[Dataset rows]
◆ ◆ ◆ ◆

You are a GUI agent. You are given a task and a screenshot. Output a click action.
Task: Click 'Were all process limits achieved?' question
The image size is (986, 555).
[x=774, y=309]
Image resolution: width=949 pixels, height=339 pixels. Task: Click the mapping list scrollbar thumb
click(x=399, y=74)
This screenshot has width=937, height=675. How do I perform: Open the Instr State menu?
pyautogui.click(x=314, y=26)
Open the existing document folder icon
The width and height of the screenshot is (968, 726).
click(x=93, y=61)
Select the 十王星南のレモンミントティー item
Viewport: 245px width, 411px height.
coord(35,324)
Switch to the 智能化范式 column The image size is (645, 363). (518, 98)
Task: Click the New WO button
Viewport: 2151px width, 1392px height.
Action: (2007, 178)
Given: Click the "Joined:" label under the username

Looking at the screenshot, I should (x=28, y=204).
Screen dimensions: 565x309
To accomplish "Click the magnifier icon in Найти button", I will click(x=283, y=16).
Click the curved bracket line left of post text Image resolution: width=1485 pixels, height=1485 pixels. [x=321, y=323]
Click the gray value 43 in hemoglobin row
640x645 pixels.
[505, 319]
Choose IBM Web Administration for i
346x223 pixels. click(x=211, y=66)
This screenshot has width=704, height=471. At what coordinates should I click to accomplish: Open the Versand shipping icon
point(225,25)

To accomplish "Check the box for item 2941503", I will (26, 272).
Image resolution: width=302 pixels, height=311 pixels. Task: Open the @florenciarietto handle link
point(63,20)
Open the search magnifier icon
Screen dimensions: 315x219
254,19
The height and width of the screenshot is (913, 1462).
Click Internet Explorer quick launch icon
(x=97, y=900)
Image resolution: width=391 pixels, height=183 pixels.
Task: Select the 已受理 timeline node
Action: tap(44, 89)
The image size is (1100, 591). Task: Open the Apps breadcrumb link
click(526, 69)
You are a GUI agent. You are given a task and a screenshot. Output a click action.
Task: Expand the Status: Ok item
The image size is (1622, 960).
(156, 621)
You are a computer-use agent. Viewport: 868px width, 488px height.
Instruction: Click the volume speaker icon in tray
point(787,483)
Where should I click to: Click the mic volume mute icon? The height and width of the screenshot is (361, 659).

◆ ◆ ◆ ◆

Write out all of the rows above word for word, without changing anything.

Solution
You are a GUI agent. You are given a task and a screenshot. Output a click action.
Task: Click 'Were all process limits achieved?' question
The image size is (986, 555).
[x=774, y=309]
Image resolution: width=949 pixels, height=339 pixels. Task: Click the mapping list scrollbar thumb
click(x=399, y=74)
This screenshot has width=937, height=675. How do I perform: Open the Instr State menu?
pyautogui.click(x=314, y=26)
Open the existing document folder icon
The width and height of the screenshot is (968, 726).
click(x=93, y=61)
Select the 十王星南のレモンミントティー item
Viewport: 245px width, 411px height.
coord(35,324)
Switch to the 智能化范式 column The image size is (645, 363). (518, 98)
Task: Click the New WO button
Viewport: 2151px width, 1392px height.
Action: (2007, 178)
Given: Click the "Joined:" label under the username

Looking at the screenshot, I should (x=28, y=204).
Screen dimensions: 565x309
To accomplish "Click the magnifier icon in Найти button", I will click(x=283, y=16).
Click the curved bracket line left of post text Image resolution: width=1485 pixels, height=1485 pixels. [x=321, y=323]
Click the gray value 43 in hemoglobin row
640x645 pixels.
[505, 319]
Choose IBM Web Administration for i
346x223 pixels. click(x=211, y=66)
This screenshot has width=704, height=471. At what coordinates should I click to accomplish: Open the Versand shipping icon
point(225,25)

To accomplish "Check the box for item 2941503", I will (26, 272).
Image resolution: width=302 pixels, height=311 pixels. Task: Open the @florenciarietto handle link
point(63,20)
Open the search magnifier icon
Screen dimensions: 315x219
254,19
The height and width of the screenshot is (913, 1462).
Click Internet Explorer quick launch icon
(x=97, y=900)
Image resolution: width=391 pixels, height=183 pixels.
Task: Select the 已受理 timeline node
Action: tap(44, 89)
The image size is (1100, 591). Task: Open the Apps breadcrumb link
click(526, 69)
You are a GUI agent. You are given a task and a screenshot. Output a click action.
Task: Expand the Status: Ok item
The image size is (1622, 960).
(156, 621)
You are a computer-use agent. Viewport: 868px width, 488px height.
Instruction: Click the volume speaker icon in tray
point(787,483)
Where should I click to: Click the mic volume mute icon? The height and width of the screenshot is (361, 659).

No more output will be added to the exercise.